Les Ombres (Shade) - Neil Jordan (2005, Editions de l'Olivier, 2006)
(366 pages, soit 75 km de plus pour le challenge Tour du Monde. Soit 1125 km et 7 pays pour 14 livres)
Nina vient de mourir. Une main rude mais longtemps fidèle, de toutes la plus fidèlement amie, d'un coup de sécateur maladroit vient d'ouvrir un large croissant rouge dans le creux de sa gorge. De traîner son corps où nul ne le retrouvera jamais.
Nina est morte, mais son ombre perdure parmi les ombres de la grande maison grise au-dessus de la Boyne. Son regard suit les flots de la rivière dont les algues sont les chevelures d'autres femmes mortes depuis bien longtemps. Epie ceux qui vont venir pour tenter de comprendre, ou pour se souvenir.
Sa voix nous conte l'histoire qui fut la sienne. L'histoire d'une petite fille solitaire dans une trop grande demeure où rodait un fantôme, une ombre parmi les ombres. L'histoire de trois amis inséparables sur une balançoire au-dessus de la Boyne, d'un demi-frère rencontré trop tard, le demi, l'autre moitié de soi dont on ignorait l'existence. L'histoire de l'enfance disparue, des désirs qui s'éveillent en méandres complexes, des pertes irrémédiables, des fuites éperdues, des guerres qui déchirent, des retrouvailles qui enchaînent.
Une histoire terriblement triste et terriblement belle, à l'image de ce roman sensible, poétique, étrange, sensuel, cruel, fascinant, où les temps et les identités brouillent leurs frontières pour mieux dire ce mystère désolant et pourtant si intime que peut devenir le passé lorsque transformé, comme étranger à soi-même, on se penche sur ses reflets.
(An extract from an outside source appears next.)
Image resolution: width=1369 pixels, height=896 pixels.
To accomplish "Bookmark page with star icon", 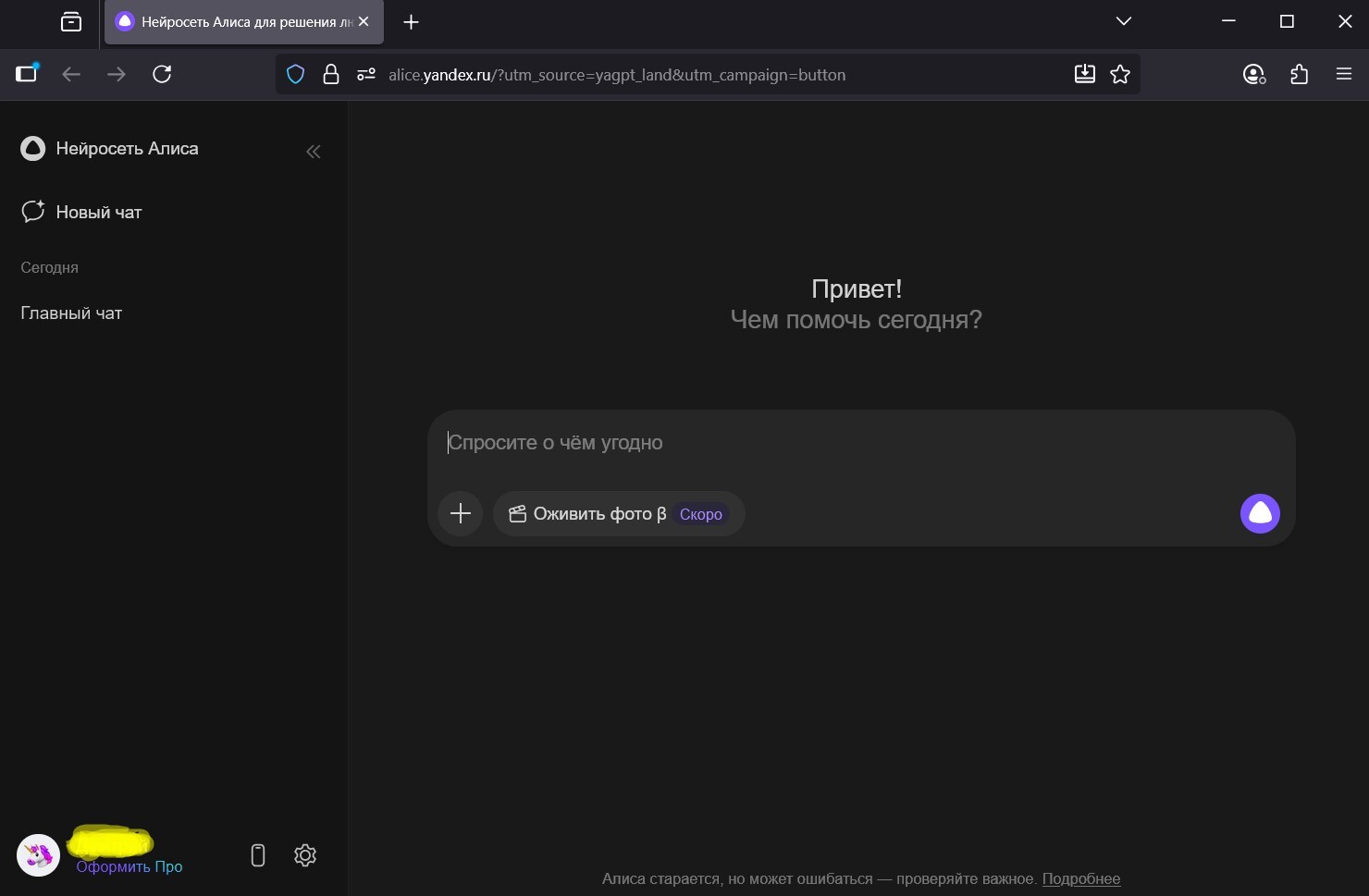I will click(x=1120, y=75).
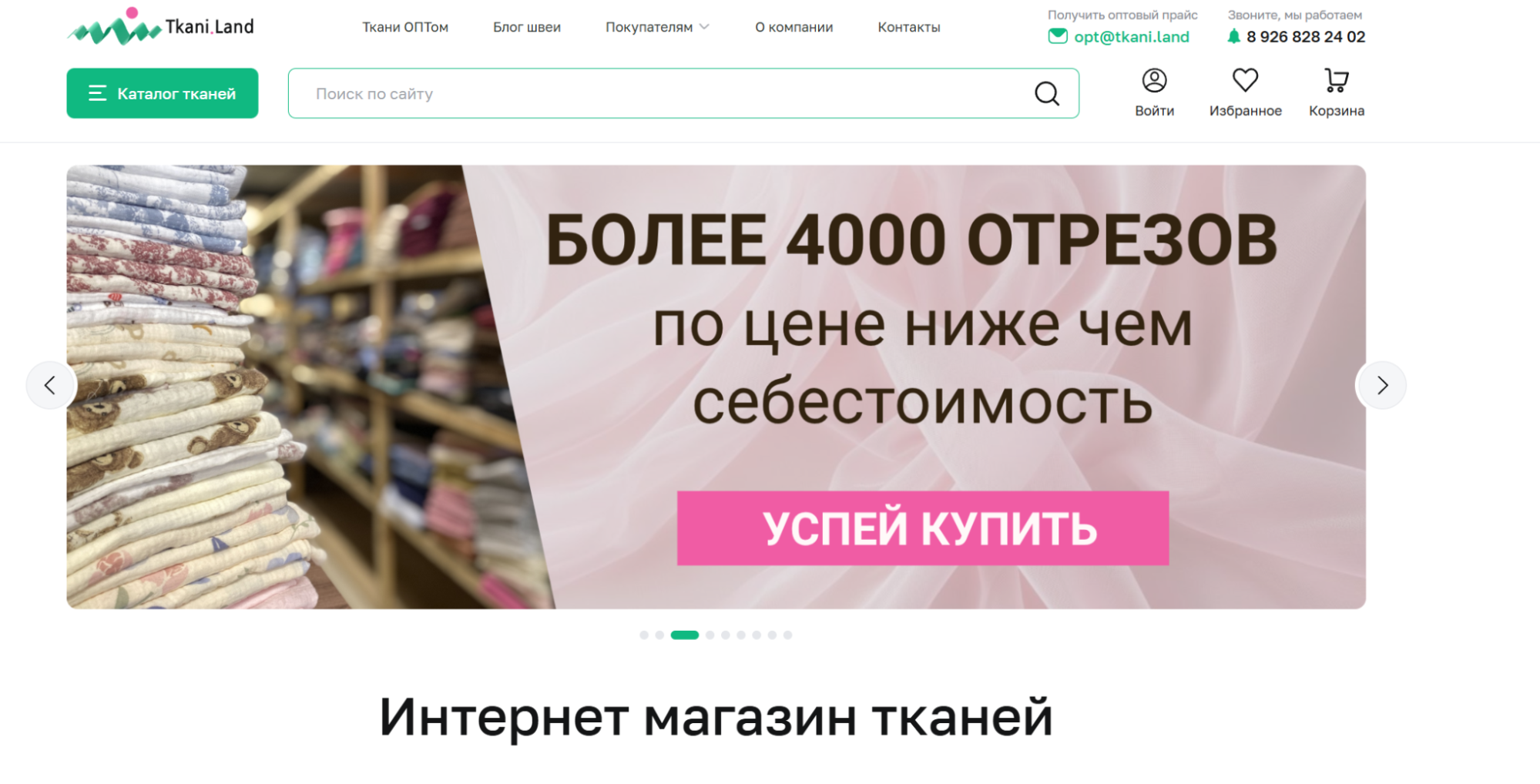
Task: Go to Блог швеи page
Action: 527,27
Le cinéma, et tout particulièrement le délicieux
Breakfast on Pluto, m'a poussé à m'intéresser de plus près à Neil Jordan, qui se révèle aussi talentueux romancier que réalisateur. Les Ombres est son quatrième roman, m'apprend-on sur la quatrième de couv. Merveilleux : il m'en reste au moins trois autres (quatre en réalité) à découvrir !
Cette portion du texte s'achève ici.